Tak jauh dari tempat mereka duduk, ada setumpuk gendang berukuran agak besar. Tambua dan Tasa, begitulah mereka menyebut alat musik pukul ini.
Anak-anak yang masih duduk di kelas 5 sekolah dasar ini menjadi salah satu pengisi acara panggung hiburan yang diadakan bersamaan dengan gelaran Tour de Singkarak 2015. Ya, hari itu, Pantai Gandoria menjadi titik finis etape I ajang balap sepeda tersebut.
ADVERTISEMENT
SCROLL TO CONTINUE WITH CONTENT
Berbincang dengan
CNN Indonesia, ketujuh anak tersebut mengaku sangat senang bisa terpilih menjadi pengisi acara itu. “Senang, nanti dapat uang banyak,” ujar mereka sembari tertawa riang.
Sebuah jawaban spontan yang sangat manusiawi untuk usia mereka. Menunggu selama berjam-jam, senyum mereka masih saja tak hilang dari wajah lugunya.
Uniknya, ada celetukan lucu lainnya yang kemudian terlontar dari bibir-bibir mungil itu. Mereka mengaku senang bisa tampil di acara bergengsi tersebut. “Biasanya hanya di baralek (Pesta Pernikahan di Sumatera Barat),” kata salah satu anak bernama Jordi. “Tapi lebih suka main di sini (Tour de Singkarak), karena nanti ditonton orang
bule.”
Antusias Penuh KeikhlasanTour de Singkarak, bukan lagi sekadar ajang balap sepeda. Ada kebanggaan masyarakat Sumatera Barat terselip di setiap pekik gembira menyambut acara ini.
Jordi dan kawan-kawan bisa saja berpikir soal honor mereka tampil di acara itu, tapi siapa yang tahu detail yang terjadi?
Buyung, begitu ia minta disapa, merupakan guru di Sekolah Dasar 04 Cubadak Air, Pariaman Utara. Buyunglah yang mengawal Jordi dan kawan-kawan hingga menanti berjam-jam di bawah terik matahari di Pantai Gandoria.
Menurut Buyung, ia baru dihubungi pihak dinas pariwisata setempat, satu hari sebelum acara digelar. “Beruntung ini memang kegiatan ekstra kurikuler mereka (Jordi cs), jadi tidak perlu latihan khusus lagi,” kata Buyung.
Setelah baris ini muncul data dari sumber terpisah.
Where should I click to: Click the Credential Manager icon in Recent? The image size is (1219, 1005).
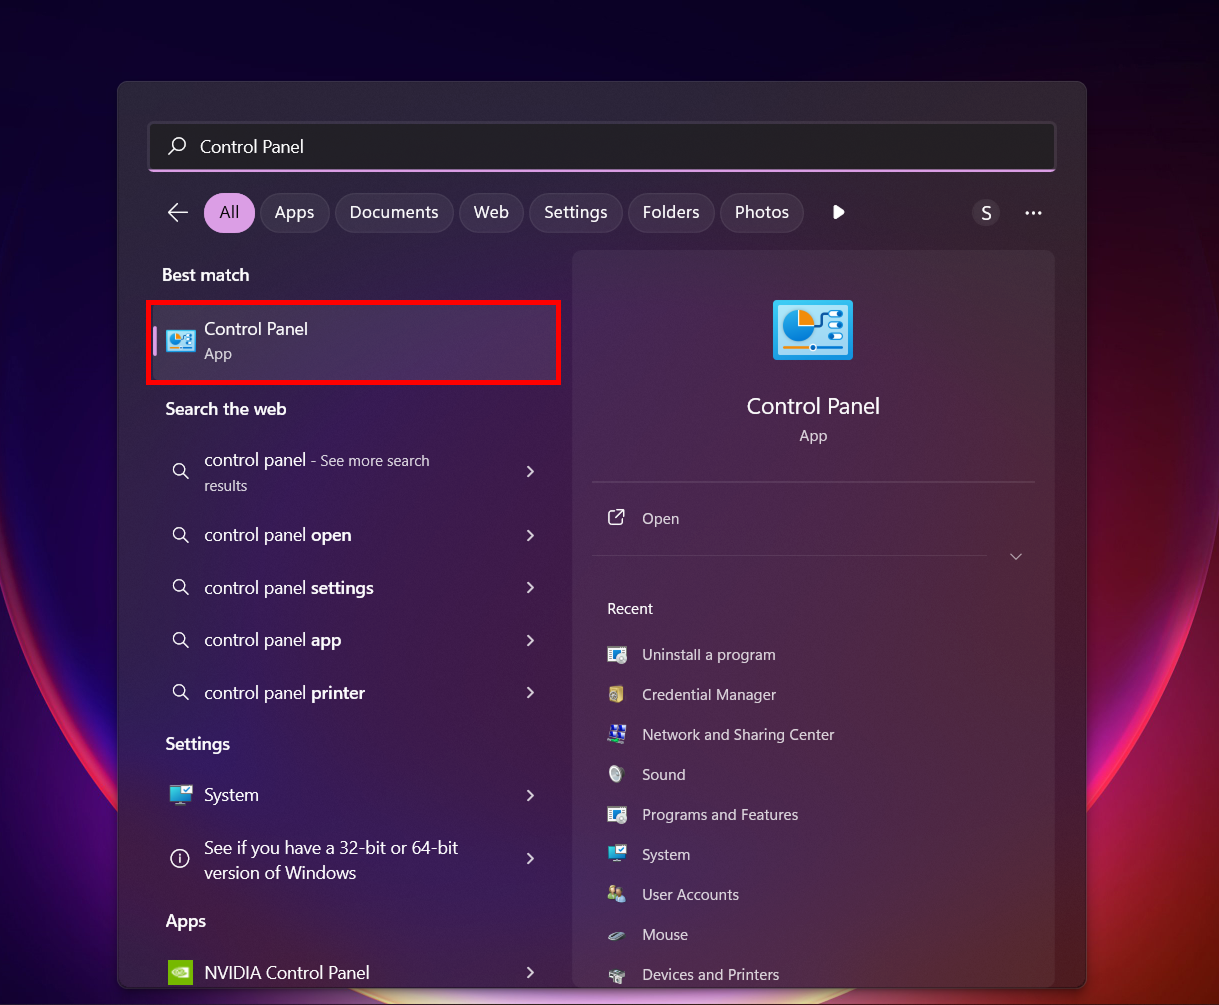click(617, 694)
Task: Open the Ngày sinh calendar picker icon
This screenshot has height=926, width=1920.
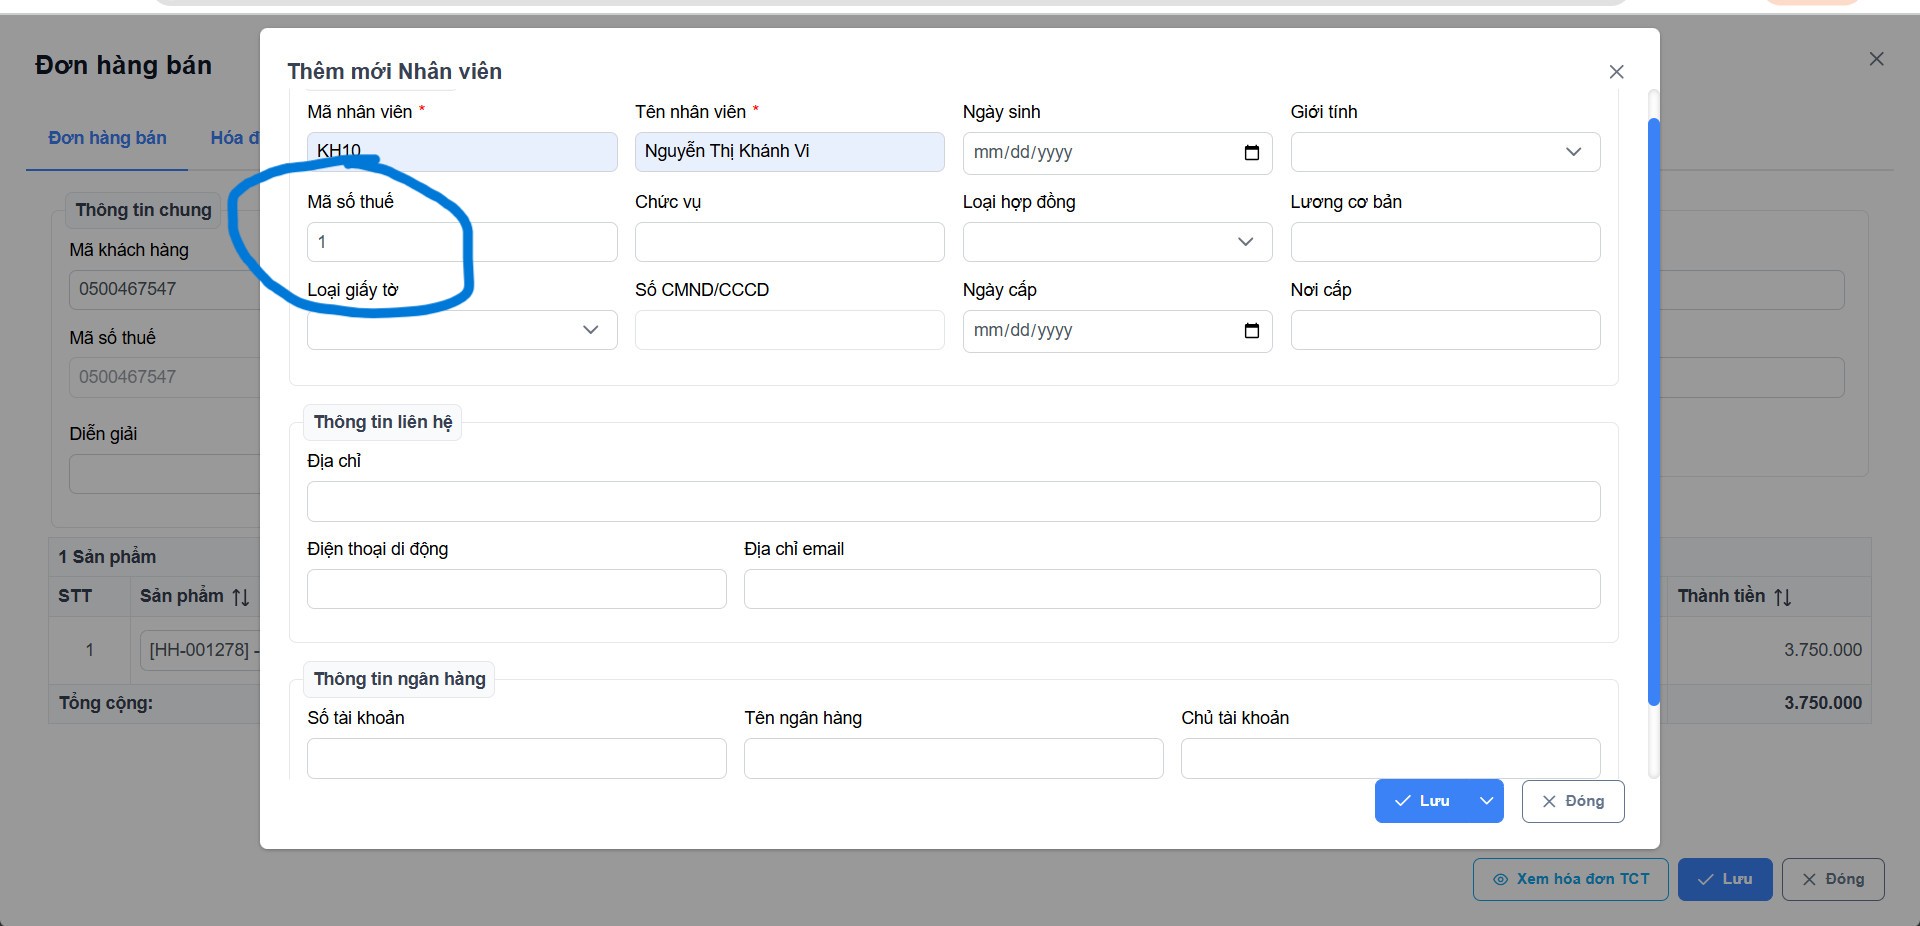Action: [x=1251, y=153]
Honor yang menjadi salah satu daya tarik para bocah kecil ini, ternyata justru dirogoh dari kantong sekolah. Buyung mengaku pihak dinas pariwisata tidak memiliki dana yang cukup.
“Jadi kami hanya butuh undangan resmi agar bisa mengeluarkan dana dari Bantuan Operasional Sekolah (BOS),” ujarnya menambahkan.
Buyung menjelaskan, pihak sekolah menilai, jauh lebih penting untuk semakin memperkenalkan budaya tradisional yang merupakan salah satu bentuk kekayaan daerah, ketimbang rupiah. Keikhlasan muncul, kala kebangaan itu begitu merasuk di jiwa.
Selamat datang di Tanah Minang!
(vws)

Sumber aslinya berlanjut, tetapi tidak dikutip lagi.